» **Exercise task A**:
Shorten the paragraph beginning "Sikhs' apex body Shiromani Gurdawara Parbhandak Committee" in the forum thread about the Guru Gobind Singh plume, keeping its main facts.
» **Exercise task B**:
Please extend the forum thread about the Guru Gobind Singh plume, picking up after its final sentence.

╭─ Document passage

# SGPC To Clear Doubts On Authenticity Of Guru Gobind Singh Kalgi



## Archived_Member16 (Jul 1, 2009)

*source:* *http://www.punjabnewsline.com/content/view/17503/38/*

*SGPC to clear doubts on authenticity of Guru Gobind Singh plume* 

RAVINDER SINGH ROBIN 
Wednesday, 01 July 2009 


*AMRITSAR:* The doubts have been raised about the authenticity of the Plume (Kalgi) of Guru Gobind Singh brought to Golden Temple.

Sikhs' apex body Shiromani Gurdawara Parbhandak Committee (SGPC) has decided to perform carbon dating of the plume of their tenth Guru (spiritual leader), Guru Gobind Singh, brought home from Britain, to establish its authenticity. 

The plume, known as Kalgi in Punjabi language and believed to be belonging to Guru Gobind Singh, was brought back to India on Tuesday (June 30) from Britain after nearly a century.

Members of SGPC on Wednesday said that they would take the help of carbon dating to verify if the relic actually belongs to Guru Gobind Singh.

"I do not think it is right to presume that this plume is authentic on the basis of history. Today we have scientific methods available through which dating of the plume is possible it," Kiranjot Kaur, an SGPC member said in northern Amritsar, home to the Sikhs' holiest shrine, the Golden Temple.

The committee officials said they did not mind employing reliable scientific methods to subside any doubts in the minds of devotees.

"The members of the SGPC are satisfied about the relic but we don't want the devotees to have any doubts in their minds, so we will do that," said SGPC president Avtar Singh Makkar.

The Kalgi has been placed at the Akal Takht in the Golden Temple complex for the time being.

In the Indian subcontinent, the rulers of yore often wore a Kalgi or plume (a jewelled ornament with one or more feathers) in the front of their turbans.

Among the Sikh Gurus, Guru Gobind Singh, born December 22, 1666 and left his physical body on October 7, 1708, in particular is usually depicted sporting a plume.

Sikhs form about two per cent of India's over one billion population and are largely concentrated in the northern Indian state of Punjab and national capital New Delhi.


----------



## spnadmin (Jul 1, 2009)

Soul_jyot ji

Thank you for this information in particular

"I do not think it is right to presume that this plume is authentic on the basis of history. Today we have scientific methods available through which dating of the plume is possible it," Kiranjot Kaur, an SGPC member said in northern Amritsar, home to the Sikhs' holiest shrine, the Golden Temple.

The committee officials said they did not mind employing reliable scientific methods to subside any doubts in the minds of devotees.

"The members of the SGPC are satisfied about the relic but we don't want the devotees to have any doubts in their minds, so we will do that," said SGPC president Avtar Singh Makkar.

╰─
╭─ Raw records

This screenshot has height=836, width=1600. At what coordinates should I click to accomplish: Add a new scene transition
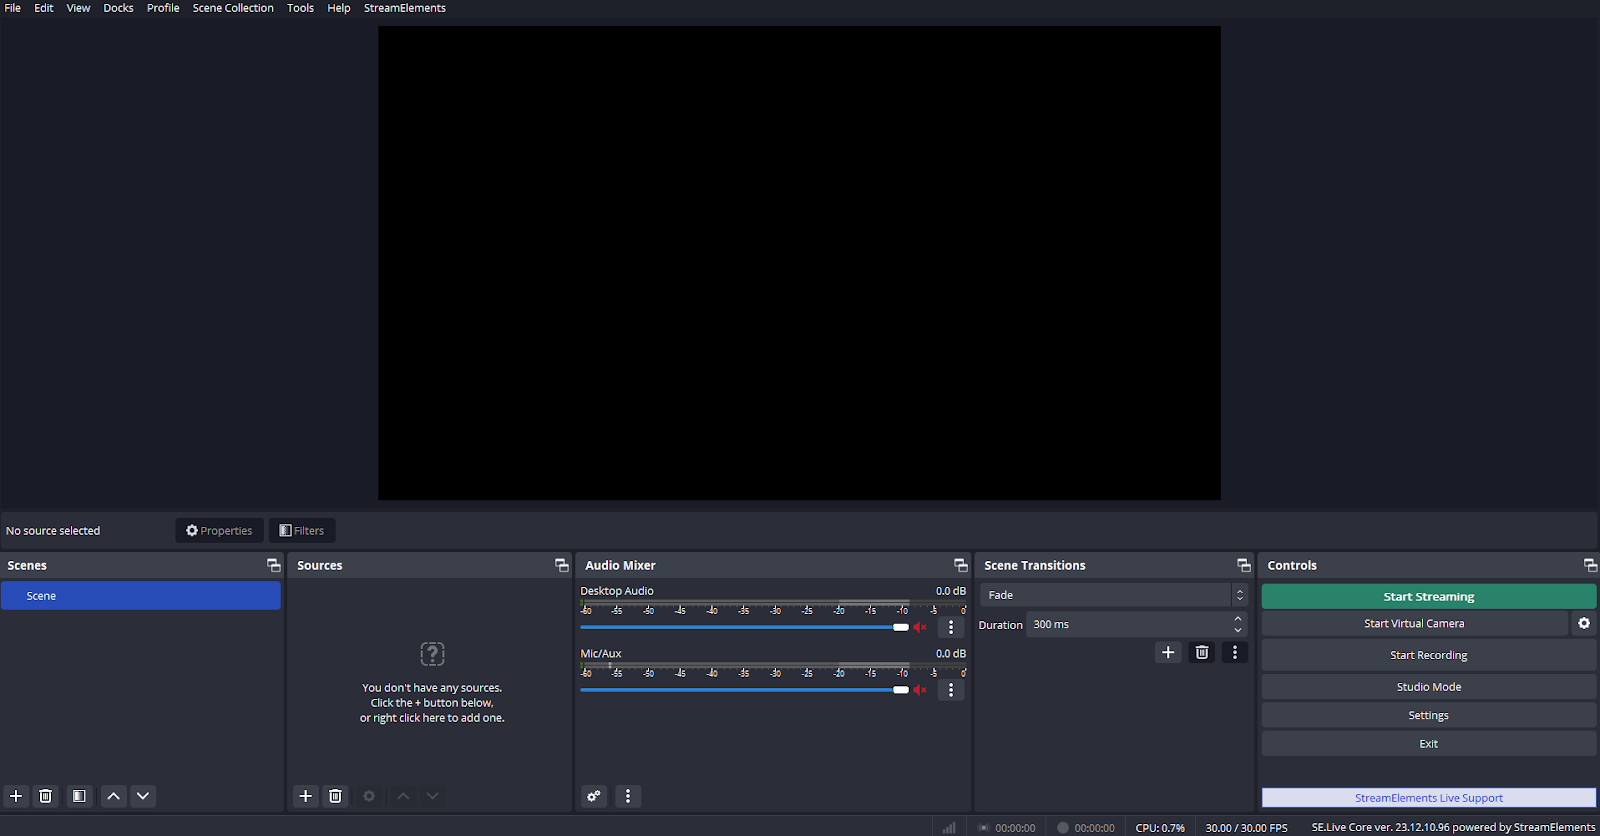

╰─
╭─ Raw records

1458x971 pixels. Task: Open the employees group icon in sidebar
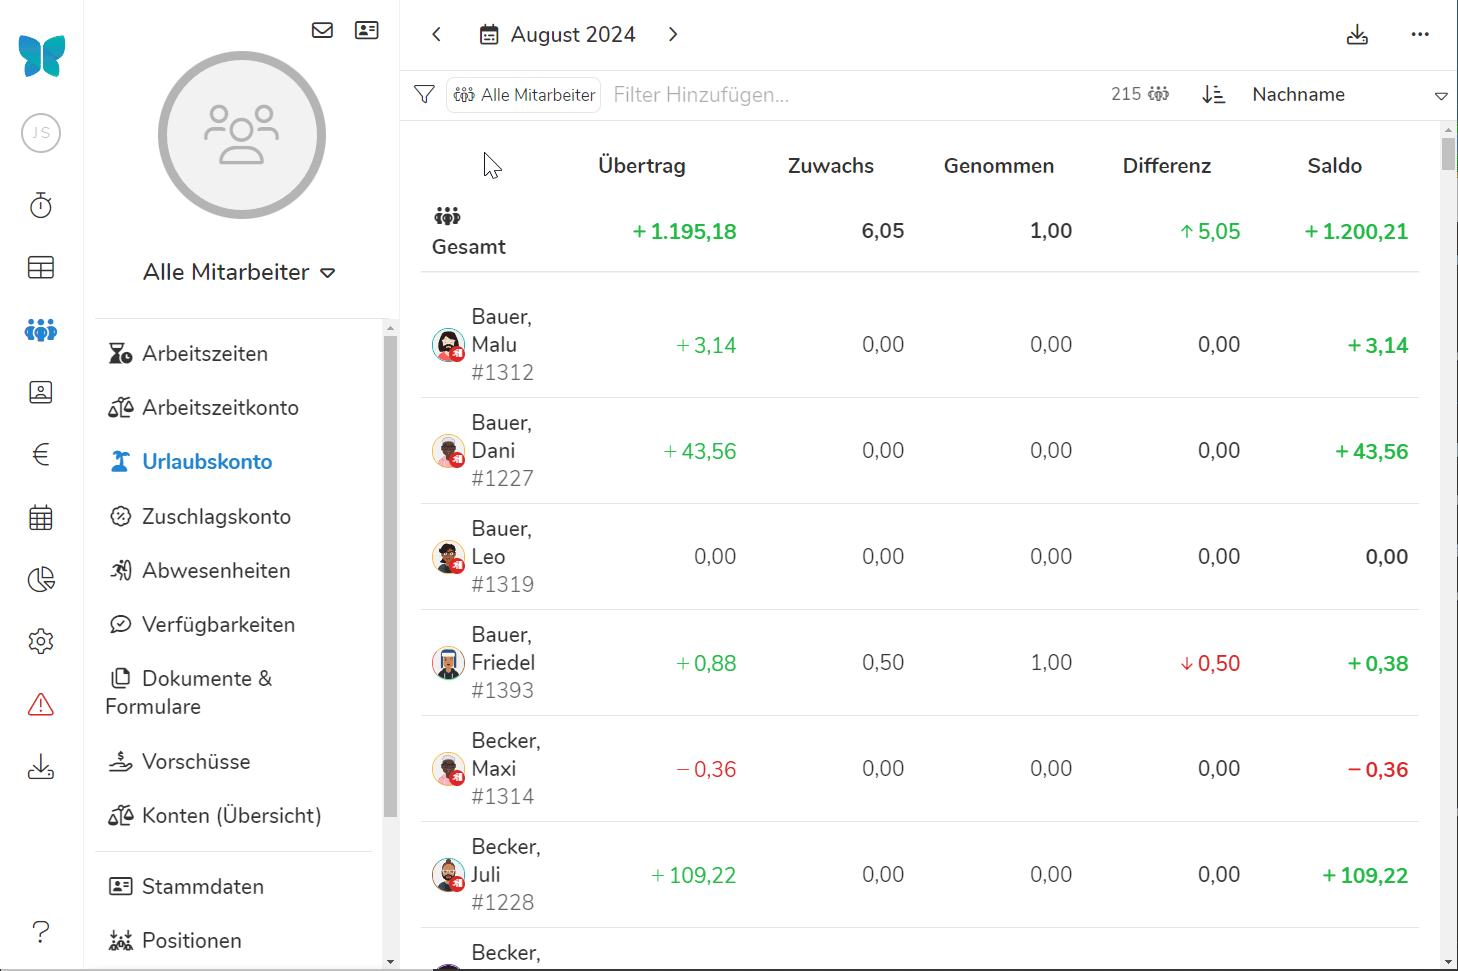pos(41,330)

╰─

» **Output A**:
The SGPC, the Sikhs' apex body, plans to carbon-date the plume of Guru Gobind Singh, their tenth Guru, which was brought home from Britain, to establish whether it is authentic.

» **Output B**:
The matter of carbon dating has arisen in one of the debates recently.


----------



## Tejwant Singh (Jul 1, 2009)

Sadh Sangat,

Our only relic is SGGS. Our Gurus were visionaries not to  name anything of their own as precious, whether they wore simple clothes or the regal kinds. They knew that if they did  that then, Sikhs would become idol worshippers of these mundane things rather than seeking Ik Ong Kaar through Gurbani.

So let us delve into our only relic, SGGS and enrichen ourselves with the  gems of treasure left for us by our Gurus. 

Tejwant Singh


----------



## Gyani Jarnail Singh (Jul 2, 2009)

WELL SAID Tejwant Singh Ji. absolutely correct observation.

In a Gurdwara of Guru hargobind Ji..they have a pair of His shoes..which they Carry on their heads and chaur waved..just EXACTLY like they carry the SGGS...with chaur waved.

and the story attached..is utterly ridiculous too. It seems that Guru Ji was Riding a Horse while his devoted servant was walking BAREFOOT. Guru Ji saw the feet of his servant getting all bloodies up due to throns etc and gave him HIS OWN SHOES TO WEAR..but the SIKH refused and instead carried Guru Jis Shoes on his HEAD. The REFUSAL to listen to Guru Jis Command to wear the shoes and continue barefoot while carrying the shoes on head is the origin of this legend...and practise today in that Gurdawra...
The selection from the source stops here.